DHCP ACK Error on Avaya Phones
We're an Avaya voice shop (for now if I have my way) and have Avaya systems of various sizes and shapes all around the Enterprise. I was at one of our remote locations a few weeks back and helped the guys there replace a non-PoE switch so they could get the old power injector panel out of their rack. When we moved stuff around, the phones didn't come back and had the dreaded DHCP Ack Error.
In the environment, we have the usual data and voice VLANs on every switch port, and PCs are connected through the built-in switch in Avaya 4610SW IP phones. The DHCP server is a Windows something-something-something server (maybe 2008) serving both VLANs. When the phones boot, they come up on the data VLAN, get DHCP option 176 (remember it's Avaya and not Cisco), reboot onto the voice VLAN, and wait for an address; after a few seconds, they get the DHCP Ack Error displayed on the phone. Thanks for that very descriptive error, Avaya. The data VLAN was working fine, and, when I put my switch port into the voice VLAN natively, I got an address on my laptop. It's just the phones.

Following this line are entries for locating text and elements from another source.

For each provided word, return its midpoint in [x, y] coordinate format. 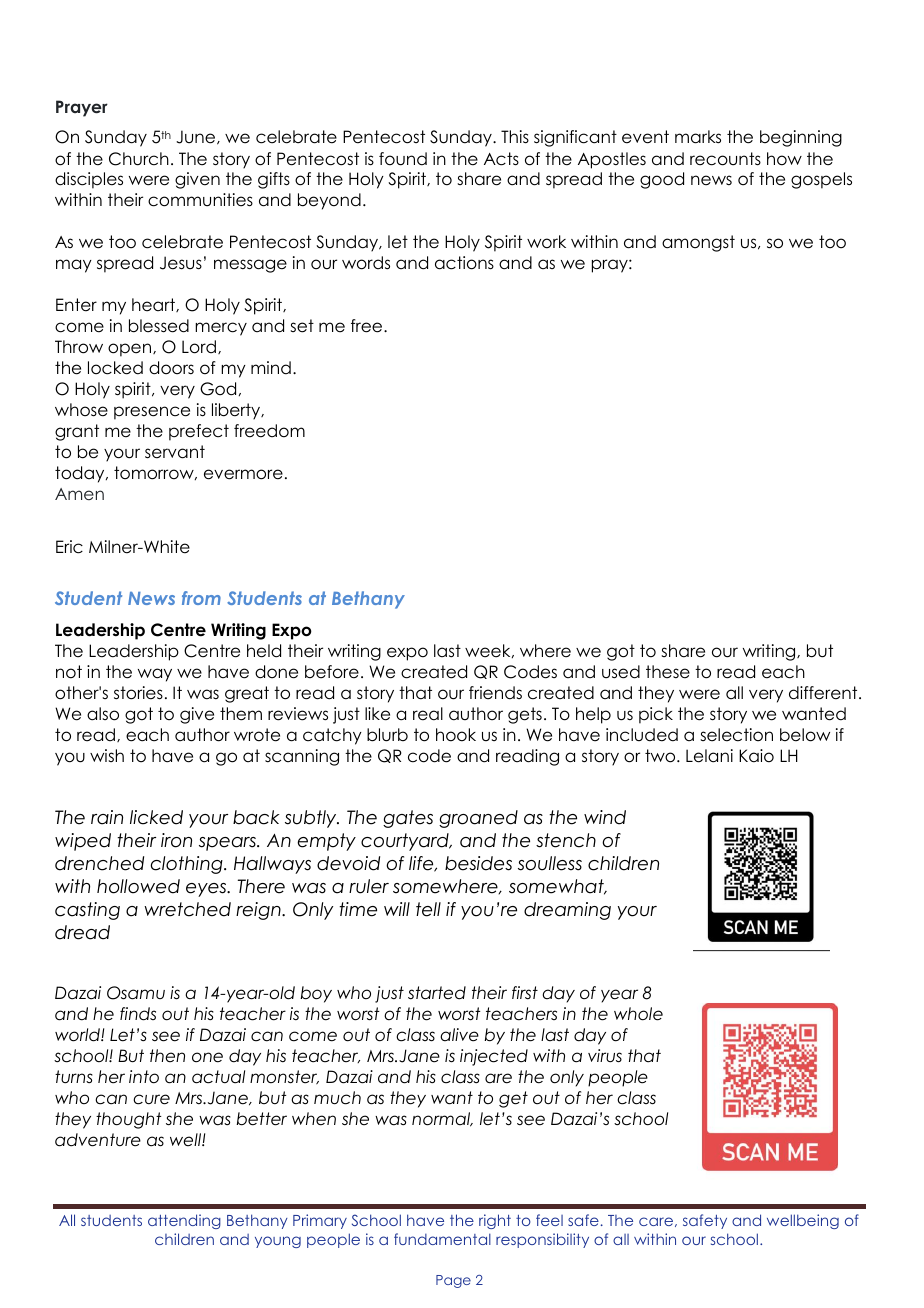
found [403, 159]
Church [139, 159]
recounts [725, 159]
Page [453, 1281]
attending [184, 1221]
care [657, 1222]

A quick search showed a solution that I've seen a thousand times but keep forgetting (another in a long list). If the DHCP server is in the data VLAN and is also tagged in the voice VLAN, the phones won't get an address. Huh? We didn't change the DHCP server. Well, it turns out that the server was in the original non-PoE switch, and we had moved it to a port configured for a workstation (a fact I left out in the original edit of this post). As soon as I took the switchport voice vlan X off of the server port, the phones started getting addresses, and we could finally hear the sweet sound of dial tone. Problem solved.
According to this Avaya users group post, this happens because the DHCP server receives a DHCP request in a tagged packet; the server doesn't like it and NAKs it. The fix works, but I'm not really satisfied with the answer of "it doesn't like it". I may take a day and test this myself in my home lab.
- Netbox Upgrade Play-by-play - April 25, 2023
- Sending Slack Messages with Python - March 15, 2023
- Using Python Logging to Figure Out What You Did Wrong - February 26, 2023
Your blog entry caught my attention since I'm very much into IP telephony specifically Avaya/Nortel. You actually have your Windows DHCP server connected to the network over an 802.1q trunk? And your tagging multiple VLANs up to the server? I'm curious why you don't just utilize a DHCP relay and connect the server with an access port configuration. The discussion forum thread you linked to seems to revolve around an an issue with the DHCP server when the packets arrive at the server with an 802.1q header.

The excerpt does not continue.